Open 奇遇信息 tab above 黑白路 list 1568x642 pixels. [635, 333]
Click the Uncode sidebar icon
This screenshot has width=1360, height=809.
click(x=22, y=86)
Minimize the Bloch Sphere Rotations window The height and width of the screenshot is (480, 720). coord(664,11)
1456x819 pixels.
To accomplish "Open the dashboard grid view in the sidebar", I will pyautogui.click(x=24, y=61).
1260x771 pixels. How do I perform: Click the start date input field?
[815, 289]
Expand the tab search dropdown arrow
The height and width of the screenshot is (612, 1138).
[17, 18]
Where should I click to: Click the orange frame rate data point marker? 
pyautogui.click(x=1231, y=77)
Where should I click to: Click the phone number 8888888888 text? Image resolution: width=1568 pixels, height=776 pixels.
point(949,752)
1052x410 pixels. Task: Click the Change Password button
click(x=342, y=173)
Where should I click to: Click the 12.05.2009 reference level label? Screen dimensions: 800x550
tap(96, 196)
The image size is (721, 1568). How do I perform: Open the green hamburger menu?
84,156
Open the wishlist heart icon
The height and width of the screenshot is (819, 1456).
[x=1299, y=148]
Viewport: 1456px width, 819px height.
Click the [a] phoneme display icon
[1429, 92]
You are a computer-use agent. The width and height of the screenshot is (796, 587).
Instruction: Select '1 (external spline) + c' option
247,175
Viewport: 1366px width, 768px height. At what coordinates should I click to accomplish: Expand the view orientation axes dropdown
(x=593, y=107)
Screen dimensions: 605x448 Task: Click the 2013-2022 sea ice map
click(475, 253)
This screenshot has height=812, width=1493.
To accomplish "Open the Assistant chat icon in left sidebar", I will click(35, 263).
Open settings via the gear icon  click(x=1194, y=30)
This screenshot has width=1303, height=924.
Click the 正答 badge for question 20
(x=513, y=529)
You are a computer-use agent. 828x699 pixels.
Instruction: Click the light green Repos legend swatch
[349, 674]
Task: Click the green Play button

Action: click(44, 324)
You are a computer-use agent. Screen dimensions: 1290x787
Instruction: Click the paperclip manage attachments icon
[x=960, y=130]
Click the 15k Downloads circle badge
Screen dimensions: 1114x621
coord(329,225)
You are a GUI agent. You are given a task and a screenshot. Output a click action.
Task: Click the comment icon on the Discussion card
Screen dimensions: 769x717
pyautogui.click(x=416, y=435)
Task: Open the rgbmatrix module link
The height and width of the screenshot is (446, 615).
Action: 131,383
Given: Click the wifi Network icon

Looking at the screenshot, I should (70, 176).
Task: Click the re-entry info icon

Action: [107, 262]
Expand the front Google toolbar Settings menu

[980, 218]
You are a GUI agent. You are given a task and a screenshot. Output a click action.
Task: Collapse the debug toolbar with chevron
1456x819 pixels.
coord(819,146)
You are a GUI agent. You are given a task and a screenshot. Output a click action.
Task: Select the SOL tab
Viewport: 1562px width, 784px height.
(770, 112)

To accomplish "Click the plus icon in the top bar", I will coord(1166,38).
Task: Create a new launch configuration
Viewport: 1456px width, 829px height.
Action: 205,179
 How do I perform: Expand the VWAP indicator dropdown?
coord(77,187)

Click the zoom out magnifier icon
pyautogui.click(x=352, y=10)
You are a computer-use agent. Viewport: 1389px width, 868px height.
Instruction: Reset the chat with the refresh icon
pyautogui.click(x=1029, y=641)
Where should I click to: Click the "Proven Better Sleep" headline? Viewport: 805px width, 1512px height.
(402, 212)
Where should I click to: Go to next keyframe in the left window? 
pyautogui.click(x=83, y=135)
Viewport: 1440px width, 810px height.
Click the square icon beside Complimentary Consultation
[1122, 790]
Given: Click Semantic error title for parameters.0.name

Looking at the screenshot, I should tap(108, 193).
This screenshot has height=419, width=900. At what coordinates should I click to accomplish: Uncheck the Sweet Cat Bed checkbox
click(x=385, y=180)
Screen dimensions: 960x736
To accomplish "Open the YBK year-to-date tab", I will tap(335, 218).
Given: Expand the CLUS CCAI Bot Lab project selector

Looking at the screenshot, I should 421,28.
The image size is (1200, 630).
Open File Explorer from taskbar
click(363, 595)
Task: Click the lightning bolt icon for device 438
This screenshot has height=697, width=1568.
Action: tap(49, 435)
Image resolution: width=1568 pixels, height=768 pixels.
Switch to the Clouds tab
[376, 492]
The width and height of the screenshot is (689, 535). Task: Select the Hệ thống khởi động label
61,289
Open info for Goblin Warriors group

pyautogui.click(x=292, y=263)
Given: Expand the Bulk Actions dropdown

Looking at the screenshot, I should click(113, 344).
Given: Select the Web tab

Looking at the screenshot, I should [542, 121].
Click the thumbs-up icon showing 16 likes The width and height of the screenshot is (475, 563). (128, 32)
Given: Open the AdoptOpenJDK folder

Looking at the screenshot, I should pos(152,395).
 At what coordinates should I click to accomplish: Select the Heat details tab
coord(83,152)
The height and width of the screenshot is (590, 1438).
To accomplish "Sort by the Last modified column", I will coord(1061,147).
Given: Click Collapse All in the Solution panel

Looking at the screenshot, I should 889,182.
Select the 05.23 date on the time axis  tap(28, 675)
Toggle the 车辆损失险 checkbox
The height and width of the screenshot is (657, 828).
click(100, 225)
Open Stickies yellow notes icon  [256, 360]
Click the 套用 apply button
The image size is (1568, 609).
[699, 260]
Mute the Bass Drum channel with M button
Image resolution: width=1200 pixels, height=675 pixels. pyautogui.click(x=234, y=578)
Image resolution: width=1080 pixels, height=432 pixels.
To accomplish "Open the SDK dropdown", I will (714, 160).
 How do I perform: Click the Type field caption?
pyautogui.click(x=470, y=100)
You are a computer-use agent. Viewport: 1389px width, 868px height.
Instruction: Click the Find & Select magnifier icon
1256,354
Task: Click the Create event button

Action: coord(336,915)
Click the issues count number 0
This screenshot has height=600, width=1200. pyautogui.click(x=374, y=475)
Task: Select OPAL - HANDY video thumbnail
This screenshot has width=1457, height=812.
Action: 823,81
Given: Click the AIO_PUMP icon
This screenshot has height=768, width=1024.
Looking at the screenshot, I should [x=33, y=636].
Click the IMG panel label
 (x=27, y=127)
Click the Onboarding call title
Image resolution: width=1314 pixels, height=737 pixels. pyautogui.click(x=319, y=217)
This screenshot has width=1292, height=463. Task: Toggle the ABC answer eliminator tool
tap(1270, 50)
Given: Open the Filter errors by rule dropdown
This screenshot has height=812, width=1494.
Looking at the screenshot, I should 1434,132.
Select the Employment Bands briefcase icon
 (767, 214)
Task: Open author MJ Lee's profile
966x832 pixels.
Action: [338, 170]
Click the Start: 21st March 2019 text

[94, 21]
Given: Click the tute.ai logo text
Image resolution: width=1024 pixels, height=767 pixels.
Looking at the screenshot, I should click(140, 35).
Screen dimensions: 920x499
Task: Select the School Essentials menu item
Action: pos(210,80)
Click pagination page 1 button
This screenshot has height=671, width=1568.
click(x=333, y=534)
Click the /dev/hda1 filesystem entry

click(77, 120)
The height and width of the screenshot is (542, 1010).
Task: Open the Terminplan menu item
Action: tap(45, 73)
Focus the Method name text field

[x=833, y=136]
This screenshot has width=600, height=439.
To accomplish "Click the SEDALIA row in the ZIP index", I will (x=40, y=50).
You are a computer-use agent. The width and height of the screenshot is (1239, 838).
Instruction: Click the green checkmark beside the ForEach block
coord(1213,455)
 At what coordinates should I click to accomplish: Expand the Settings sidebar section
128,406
-.-.-
### TO DO
Could you present each line of the material above as a JSON list of strings, one string per line and blank lines omitted?

### TASK OUTPUT
[
  "Open 奇遇信息 tab above 黑白路 list 1568x642 pixels. [635, 333]",
  "Click the Uncode sidebar icon",
  "This screenshot has width=1360, height=809.",
  "click(x=22, y=86)",
  "Minimize the Bloch Sphere Rotations window The height and width of the screenshot is (480, 720). coord(664,11)",
  "1456x819 pixels.",
  "To accomplish \"Open the dashboard grid view in the sidebar\", I will pyautogui.click(x=24, y=61).",
  "1260x771 pixels. How do I perform: Click the start date input field?",
  "[815, 289]",
  "Expand the tab search dropdown arrow",
  "The height and width of the screenshot is (612, 1138).",
  "[17, 18]",
  "Where should I click to: Click the orange frame rate data point marker? ",
  "pyautogui.click(x=1231, y=77)",
  "Where should I click to: Click the phone number 8888888888 text? Image resolution: width=1568 pixels, height=776 pixels.",
  "point(949,752)",
  "1052x410 pixels. Task: Click the Change Password button",
  "click(x=342, y=173)",
  "Where should I click to: Click the 12.05.2009 reference level label? Screen dimensions: 800x550",
  "tap(96, 196)",
  "The image size is (721, 1568). How do I perform: Open the green hamburger menu?",
  "84,156",
  "Open the wishlist heart icon",
  "The height and width of the screenshot is (819, 1456).",
  "[x=1299, y=148]",
  "Viewport: 1456px width, 819px height.",
  "Click the [a] phoneme display icon",
  "[1429, 92]",
  "You are a computer-use agent. The width and height of the screenshot is (796, 587).",
  "Instruction: Select '1 (external spline) + c' option",
  "247,175",
  "Viewport: 1366px width, 768px height. At what coordinates should I click to accomplish: Expand the view orientation axes dropdown",
  "(x=593, y=107)",
  "Screen dimensions: 605x448 Task: Click the 2013-2022 sea ice map",
  "click(475, 253)",
  "This screenshot has height=812, width=1493.",
  "To accomplish \"Open the Assistant chat icon in left sidebar\", I will click(35, 263).",
  "Open settings via the gear icon  click(x=1194, y=30)",
  "This screenshot has width=1303, height=924.",
  "Click the 正答 badge for question 20",
  "(x=513, y=529)",
  "You are a computer-use agent. 828x699 pixels.",
  "Instruction: Click the light green Repos legend swatch",
  "[349, 674]",
  "Task: Click the green Play button",
  "Action: click(44, 324)",
  "You are a computer-use agent. Screen dimensions: 1290x787",
  "Instruction: Click the paperclip manage attachments icon",
  "[x=960, y=130]",
  "Click the 15k Downloads circle badge",
  "Screen dimensions: 1114x621",
  "coord(329,225)",
  "You are a GUI agent. You are given a task and a screenshot. Output a click action.",
  "Task: Click the comment icon on the Discussion card",
  "Screen dimensions: 769x717",
  "pyautogui.click(x=416, y=435)",
  "Task: Open the rgbmatrix module link",
  "The height and width of the screenshot is (446, 615).",
  "Action: 131,383",
  "Given: Click the wifi Network icon",
  "Looking at the screenshot, I should (70, 176).",
  "Task: Click the re-entry info icon",
  "Action: [107, 262]",
  "Expand the front Google toolbar Settings menu",
  "[980, 218]",
  "You are a GUI agent. You are given a task and a screenshot. Output a click action.",
  "Task: Collapse the debug toolbar with chevron",
  "1456x819 pixels.",
  "coord(819,146)",
  "You are a GUI agent. You are given a task and a screenshot. Output a click action.",
  "Task: Select the SOL tab",
  "Viewport: 1562px width, 784px height.",
  "(770, 112)",
  "To accomplish \"Click the plus icon in the top bar\", I will coord(1166,38).",
  "Task: Create a new launch configuration",
  "Viewport: 1456px width, 829px height.",
  "Action: 205,179",
  " How do I perform: Expand the VWAP indicator dropdown?",
  "coord(77,187)",
  "Click the zoom out magnifier icon",
  "pyautogui.click(x=352, y=10)",
  "You are a computer-use agent. Viewport: 1389px width, 868px height.",
  "Instruction: Reset the chat with the refresh icon",
  "pyautogui.click(x=1029, y=641)",
  "Where should I click to: Click the \"Proven Better Sleep\" headline? Viewport: 805px width, 1512px height.",
  "(402, 212)",
  "Where should I click to: Go to next keyframe in the left window? ",
  "pyautogui.click(x=83, y=135)",
  "Viewport: 1440px width, 810px height.",
  "Click the square icon beside Complimentary Consultation",
  "[1122, 790]",
  "Given: Click Semantic error title for parameters.0.name",
  "Looking at the screenshot, I should tap(108, 193).",
  "This screenshot has height=419, width=900. At what coordinates should I click to accomplish: Uncheck the Sweet Cat Bed checkbox",
  "click(x=385, y=180)",
  "Screen dimensions: 960x736",
  "To accomplish \"Open the YBK year-to-date tab\", I will tap(335, 218).",
  "Given: Expand the CLUS CCAI Bot Lab project selector",
  "Looking at the screenshot, I should 421,28.",
  "The image size is (1200, 630).",
  "Open File Explorer from taskbar",
  "click(363, 595)",
  "Task: Click the lightning bolt icon for device 438",
  "This screenshot has height=697, width=1568.",
  "Action: tap(49, 435)",
  "Image resolution: width=1568 pixels, height=768 pixels.",
  "Switch to the Clouds tab",
  "[376, 492]",
  "The width and height of the screenshot is (689, 535). Task: Select the Hệ thống khởi động label",
  "61,289",
  "Open info for Goblin Warriors group",
  "pyautogui.click(x=292, y=263)",
  "Given: Expand the Bulk Actions dropdown",
  "Looking at the screenshot, I should click(113, 344).",
  "Given: Select the Web tab",
  "Looking at the screenshot, I should [542, 121].",
  "Click the thumbs-up icon showing 16 likes The width and height of the screenshot is (475, 563). (128, 32)",
  "Given: Open the AdoptOpenJDK folder",
  "Looking at the screenshot, I should pos(152,395).",
  " At what coordinates should I click to accomplish: Select the Heat details tab",
  "coord(83,152)",
  "The height and width of the screenshot is (590, 1438).",
  "To accomplish \"Sort by the Last modified column\", I will coord(1061,147).",
  "Given: Click Collapse All in the Solution panel",
  "Looking at the screenshot, I should 889,182.",
  "Select the 05.23 date on the time axis  tap(28, 675)",
  "Toggle the 车辆损失险 checkbox",
  "The height and width of the screenshot is (657, 828).",
  "click(100, 225)",
  "Open Stickies yellow notes icon  [256, 360]",
  "Click the 套用 apply button",
  "The image size is (1568, 609).",
  "[699, 260]",
  "Mute the Bass Drum channel with M button",
  "Image resolution: width=1200 pixels, height=675 pixels. pyautogui.click(x=234, y=578)",
  "Image resolution: width=1080 pixels, height=432 pixels.",
  "To accomplish \"Open the SDK dropdown\", I will (714, 160).",
  " How do I perform: Click the Type field caption?",
  "pyautogui.click(x=470, y=100)",
  "You are a computer-use agent. Viewport: 1389px width, 868px height.",
  "Instruction: Click the Find & Select magnifier icon",
  "1256,354",
  "Task: Click the Create event button",
  "Action: coord(336,915)",
  "Click the issues count number 0",
  "This screenshot has height=600, width=1200. pyautogui.click(x=374, y=475)",
  "Task: Select OPAL - HANDY video thumbnail",
  "This screenshot has width=1457, height=812.",
  "Action: 823,81",
  "Given: Click the AIO_PUMP icon",
  "This screenshot has height=768, width=1024.",
  "Looking at the screenshot, I should [x=33, y=636].",
  "Click the IMG panel label",
  " (x=27, y=127)",
  "Click the Onboarding call title",
  "Image resolution: width=1314 pixels, height=737 pixels. pyautogui.click(x=319, y=217)",
  "This screenshot has width=1292, height=463. Task: Toggle the ABC answer eliminator tool",
  "tap(1270, 50)",
  "Given: Open the Filter errors by rule dropdown",
  "This screenshot has height=812, width=1494.",
  "Looking at the screenshot, I should 1434,132.",
  "Select the Employment Bands briefcase icon",
  " (767, 214)",
  "Task: Open author MJ Lee's profile",
  "966x832 pixels.",
  "Action: [338, 170]",
  "Click the Start: 21st March 2019 text",
  "[94, 21]",
  "Given: Click the tute.ai logo text",
  "Image resolution: width=1024 pixels, height=767 pixels.",
  "Looking at the screenshot, I should click(140, 35).",
  "Screen dimensions: 920x499",
  "Task: Select the School Essentials menu item",
  "Action: pos(210,80)",
  "Click pagination page 1 button",
  "This screenshot has height=671, width=1568.",
  "click(x=333, y=534)",
  "Click the /dev/hda1 filesystem entry",
  "click(77, 120)",
  "The height and width of the screenshot is (542, 1010).",
  "Task: Open the Terminplan menu item",
  "Action: tap(45, 73)",
  "Focus the Method name text field",
  "[x=833, y=136]",
  "This screenshot has width=600, height=439.",
  "To accomplish \"Click the SEDALIA row in the ZIP index\", I will (x=40, y=50).",
  "You are a computer-use agent. The width and height of the screenshot is (1239, 838).",
  "Instruction: Click the green checkmark beside the ForEach block",
  "coord(1213,455)",
  " At what coordinates should I click to accomplish: Expand the Settings sidebar section",
  "128,406"
]